Ce jour, le 30 mars, et jusqu’au 3 avril se déroule la 3e édition de la campagne nationale Rouge‑Gorge, consacrée à l’information et à la sensibilisation sur les cancers ORL, en particulier les cancers de la gorge. Les chirurgiens-dentistes sont encore insuffisamment formés et peu à l’aise face au diagnostic montre une enquête ReCOL.
Cette campagne, portée par plusieurs sociétés savantes et associations de patients, vise à alerter le grand public sur des pathologies encore largement méconnues alors qu’elles concernent environ 15 000 nouveaux cas par an en France.
Selon un sondage IFOP réalisé à cette occasion, ces cancers restent sous‑estimés, notamment chez les jeunes adultes, pourtant de plus en plus concernés. Moins de la moitié des 18‑24 ans déclarent « voir précisément de quoi il s’agit ». Les organisateurs rappellent que la guérison est possible dans 80 à 90 % des cas lorsqu’ils sont détectés précocement.
La campagne met l’accent sur les symptômes à ne pas négliger – maux de gorge persistants, enrouement, difficulté à avaler, tache dans la bouche, grosseur du cou – et rappelle un message simple : « 1 symptôme, 3 semaines, même avant 30 ans, je consulte à tous les coups ». L’objectif est de réduire les retards diagnostiques, encore fréquents : près de 70 % des cancers de la gorge sont diagnostiqués à un stade avancé.
Le risque lié au papillomavirus humain (HPV), responsable de 40 à 60 % des cancers de l’oropharynx, demeure également mal identifié : seuls 37 % des Français le citent comme facteur de risque. Plusieurs actions grand public sont prévues dont une journée de dépistage organisée avec l’Institut Gustave Roussy.
Les chirurgiens-dentistes insuffisamment formés
En 2022, une enquête menée par ReCOL (Réseau de Recherche Clinique en Odontologie Libérale) auprès de 226 chirurgiens-dentistes a mis en évidence une connaissance encore insuffisante des lésions orales à potentiel malin (LOPM) en pratique quotidienne.

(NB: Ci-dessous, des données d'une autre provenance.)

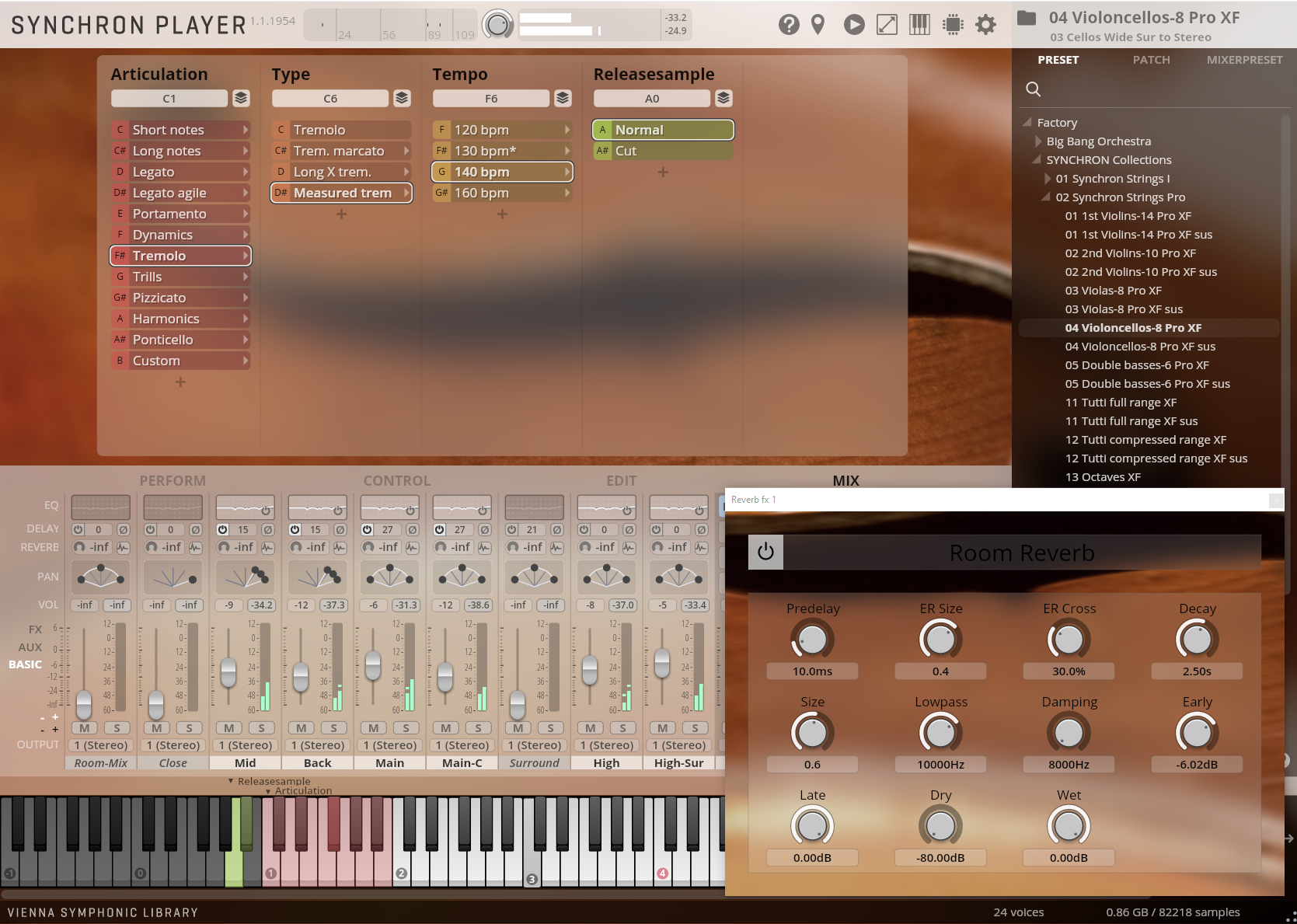Select the Pizzicato articulation
The width and height of the screenshot is (1297, 924).
[180, 297]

Moins de la moitié des praticiens interrogés déclaraient avoir été formés à leur reconnaissance (42,5 %), une formation le plus souvent acquise en cursus initial plutôt qu’en formation continue.

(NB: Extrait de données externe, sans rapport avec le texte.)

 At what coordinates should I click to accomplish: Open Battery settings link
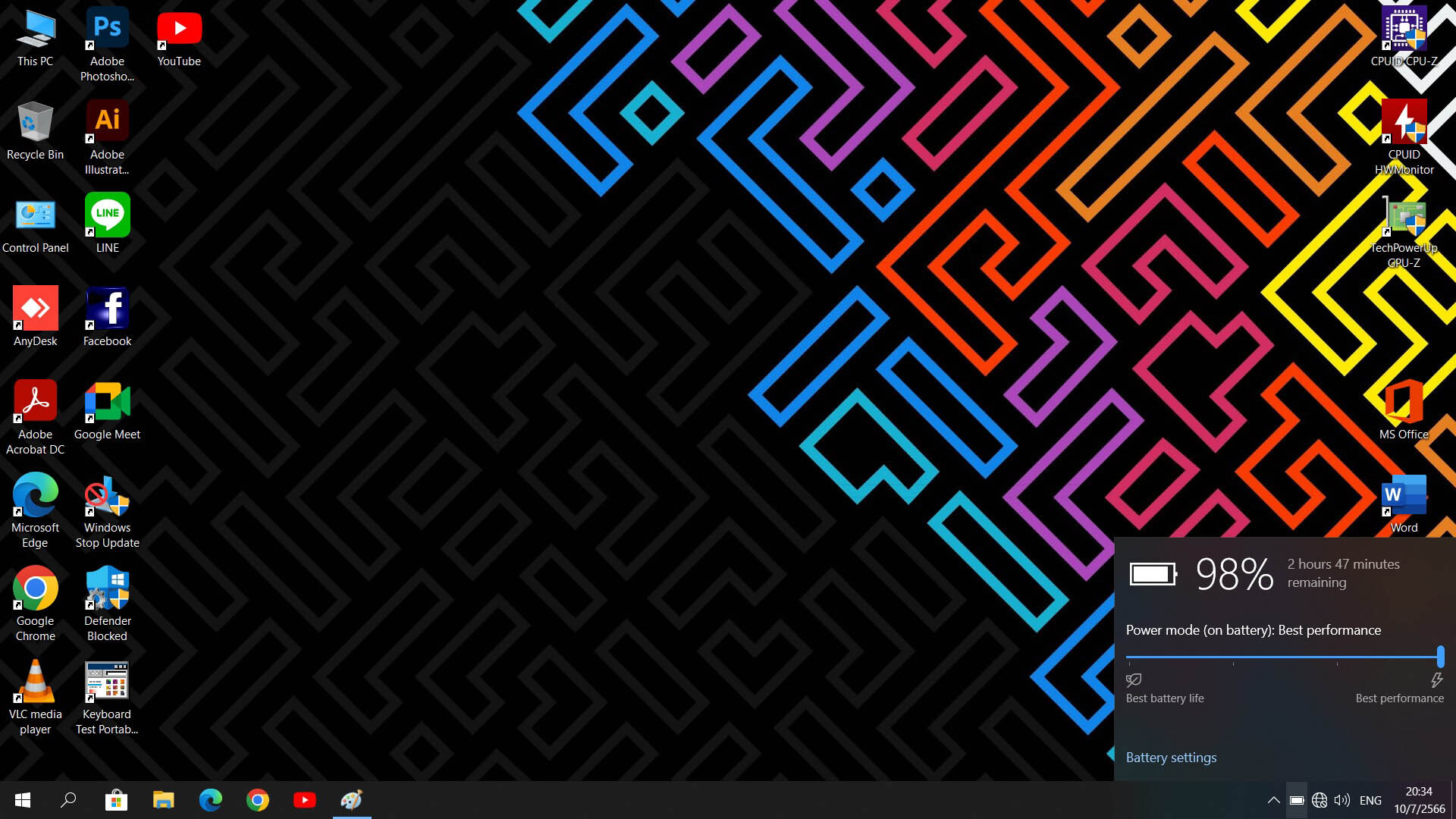tap(1171, 758)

Le manque d’aisance diagnostique constitue un frein majeur : 72,6 % des praticiens ne se sentent pas à l’aise pour identifier une LOPM, un taux qui reste encore de 59,1 % chez les praticiens ayant reçu une formation initiale.
Les difficultés les plus citées concernent l’insuffisance de connaissances (73,4 %) et le sentiment de ne pas être légitime à poser un diagnostic ou assurer le suivi (37,6 %). Ces freins persistent également chez les praticiens formés, preuve de la nécessité d’un enseignement structuré et régulièrement actualisé.
Dans ce contexte, ReCOL rappelle « la nécessité impérative d’apporter une formation complète et accessible, avec un contenu homogénéisé, nosologique et simple d’utilisation, à tous les praticiens en activité sur les LOPM ».
Dans l’enquête, la demande de montée en compétence est presque unanime : 87,1 % des répondants souhaitent une formation complémentaire, y compris parmi ceux déjà formés (83,1 %).